This article covers the same material as my recent talk at CityJSConf in slightly more depth. If you prefer video, check it out here:
Perambulatory prelude: what is an oracle?
We will begin with a little historical background on the relationship between oracles and testing. If you just want to jump straight into the tooling, feel free to skip this section. But you might find it interesting!
Oracles had their heyday in ancient Greece. Shrines dotted throughout the rugged mountains of that country regularly concealed, as one scholar puts it, “frenzied women from whose lips the god speaks”. Kings and philosophers would go to these oracles in search of answers to unanswerable questions.
The most famous of these women was of course the Oracle of Apollo at Delphi, who, as if anticipating future developments, presented herself as a sort of all-powerful computer, declaring:
I count the grains of sand on the shore and measure the sea
So the ancient historian Herodotus affirms.
It took a couple of millennia for oracles to catch on in computer science. The idea of an oracle was introduced to computer science by Alan Turing in his dissertation of 1937 as “some unspecified means of solving number-theoretic problems”. More broadly, an oracle was a black-box source of information that would enable a Turing machine (an abstract computer) to solve a problem without further computation.
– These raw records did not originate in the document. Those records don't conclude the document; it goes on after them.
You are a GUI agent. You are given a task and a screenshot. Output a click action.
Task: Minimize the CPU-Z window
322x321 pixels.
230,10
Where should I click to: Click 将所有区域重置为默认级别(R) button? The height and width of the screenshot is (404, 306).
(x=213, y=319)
Oracles proved a useful concept for advancing certain lines of argument in theoretical computer science.
In his 1978 paper “Theoretical and Empirical Studies of Program Testing”, William Howden observed that Turing’s concept had a particular relevance to software testing:
In order to use testing to validate a program it is necessary to assume the existence of a test oracle which can be used to check the correctness of test output.
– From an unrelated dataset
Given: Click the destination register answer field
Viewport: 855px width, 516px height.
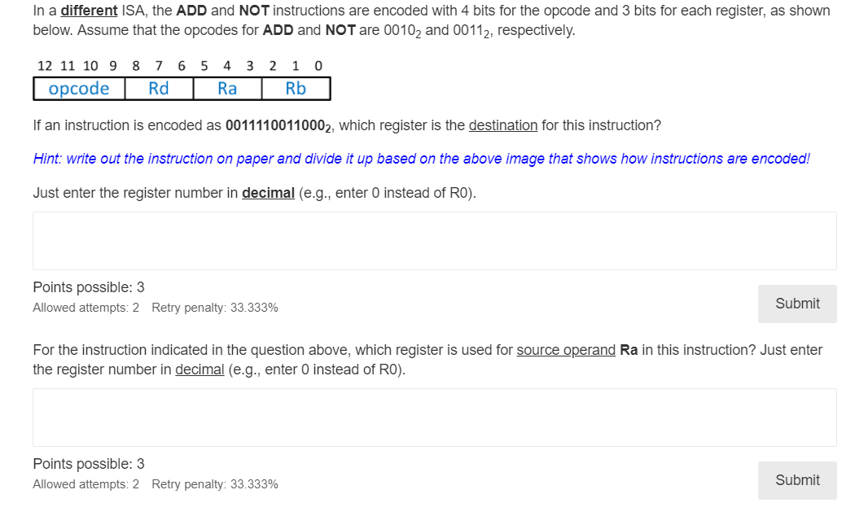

In other words, it is essential to the nature of an empirical test that the data by which the computer decides whether a program has passed or failed is supplied by something other than the program itself. This data is usually supplied by a human, although it need not be. In abstract, it is an oracle. Whether you know it or not, you have probably written hundreds if not thousands of oracles in your career.
The oracle problem
“The Oracle at Delphi neither speaks nor conceals, but gives a sign”
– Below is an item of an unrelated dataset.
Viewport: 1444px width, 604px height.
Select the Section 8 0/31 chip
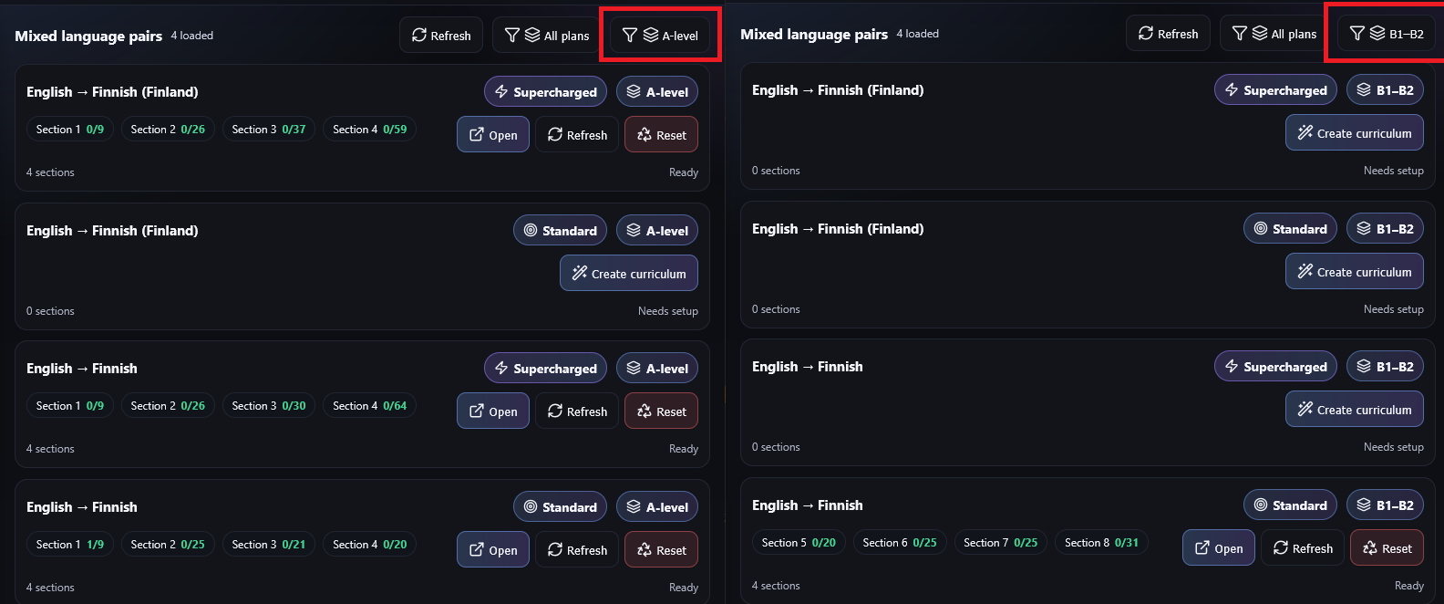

So runs the famous saying of the Greek philosopher Heraclitus. Relying on a human to supply an oracle — whether priestess or programmer — has always been a risky business. Somehow simple human expression never quite manages to capture the divine truths it is aiming for. Perhaps you too have compared the complexity of reality with the simplicity of a test oracle…and wept.
When the Greeks wished to remind themselves of the dangers of placing too much faith in an oracle, they recalled the story of King Croesus. Croesus based an ill fated expedition against the Persians on one of the oracle’s “signs”. As Herodotus recounts:
The god had declared that if Croesus attacked the Persians he would bring down a mighty empire. After an answer like that, the wise thing would have been to send again to inquire which empire was meant, the Persian’s or his own.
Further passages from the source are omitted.